**GIVEN INSTRUCTION 1**
Arrange the listing from the line with "You are a computer-use agent." up to and including the line with "Instruction: Click the ページレイアウト column header" as a Markdown table with the columns Row and Line, giving each row a number and leaving out blank lines.

**ARTICLE**

Initially written 2019-01-01.
I have been packaging boost windows binaries for distribution (1, 2, 3) for many years now. As long as I can remember, the longest part of the process (longer than actually building the libraries!) is packaging them up as Inno Setup installers. I've got a pretty good system now where I do a lot of the installer compiles in parallel, but it has always annoyed me that the inno setup compression seems to not be going very fast. I feel like file compression should be easily parallelizable, but apparently it isn't.
Anyway, I put together this repo to find some answers.
The first test I ran was on a Microsoft Azure "F16" (or F16 v2?) virtual machine. This has 16 Cores, 32GB of RAM, and a 128GB local storage (SSD?).

**EXERCISE INPUTS**
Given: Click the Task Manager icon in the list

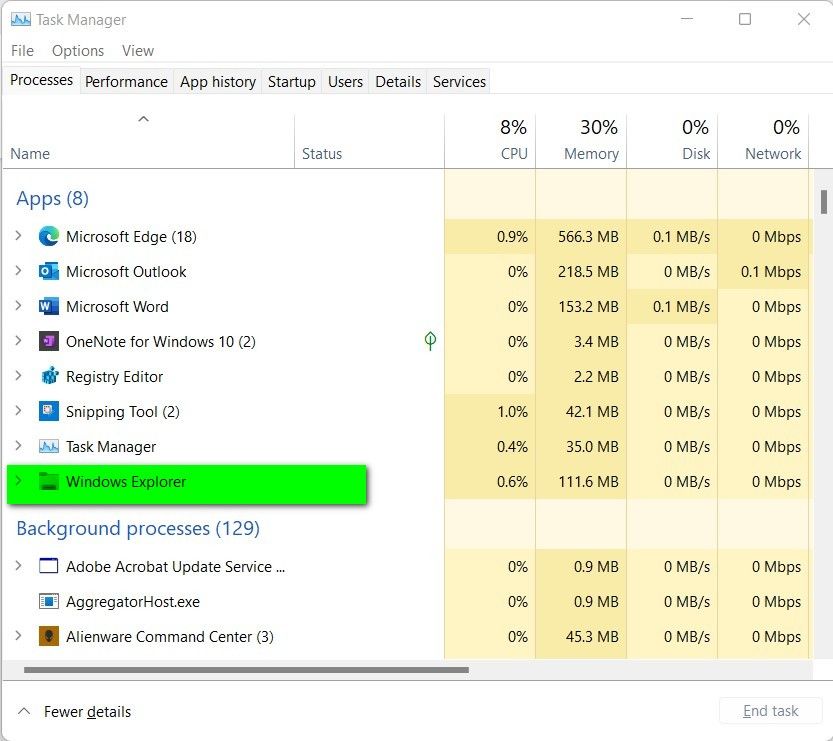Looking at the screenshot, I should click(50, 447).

...

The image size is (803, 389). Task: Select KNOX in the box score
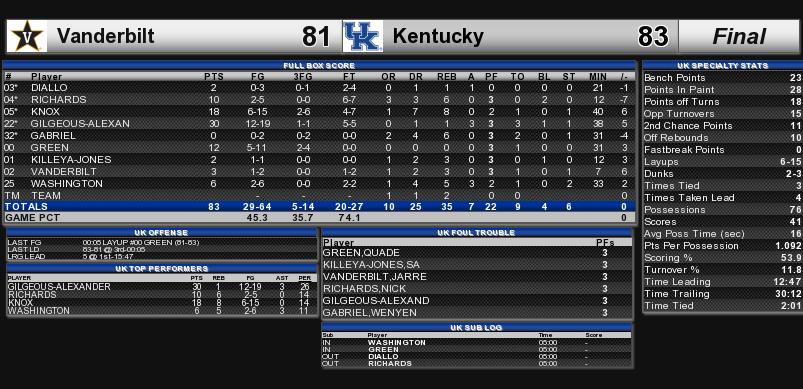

* * *

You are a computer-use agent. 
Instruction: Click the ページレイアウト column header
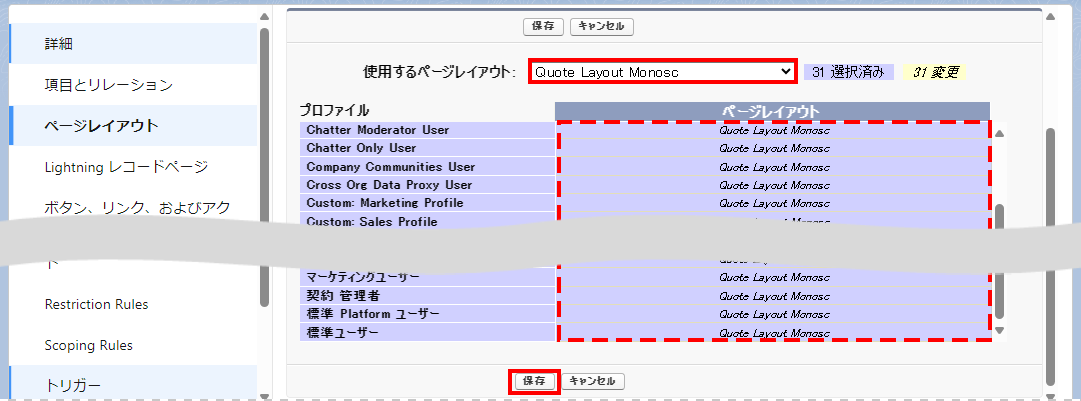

**GIVEN INSTRUCTION 2**
Proceed with the article on Inno Setup compression speed, beginning after its final sentence.

**EXERCISE RESPONSE 1**
| Row | Line |
|---|---|
| 1 | You are a computer-use agent.  |
| 2 | Instruction: Click the ページレイアウト column header |

**EXERCISE RESPONSE 2**
Looking at the documentation, I found a handful of variables that I wanted to test:
I used this initial template
; This is a template for an installer
[Setup]
AppName=Installer-Test
AppVerName=1.0-${Config}
AppPublisher=Boost Org
DefaultDirName=C:\local\test_1.0-${Config}
DefaultGroupName=none
DirExistsWarning=no
DisableStartupPrompt=yes
DisableProgramGroupPage=yes
DisableReadyMemo=yes
DisableReadyPage=yes
Compression=lzma2/ultra64
${SetupVariables}
OutputDir=.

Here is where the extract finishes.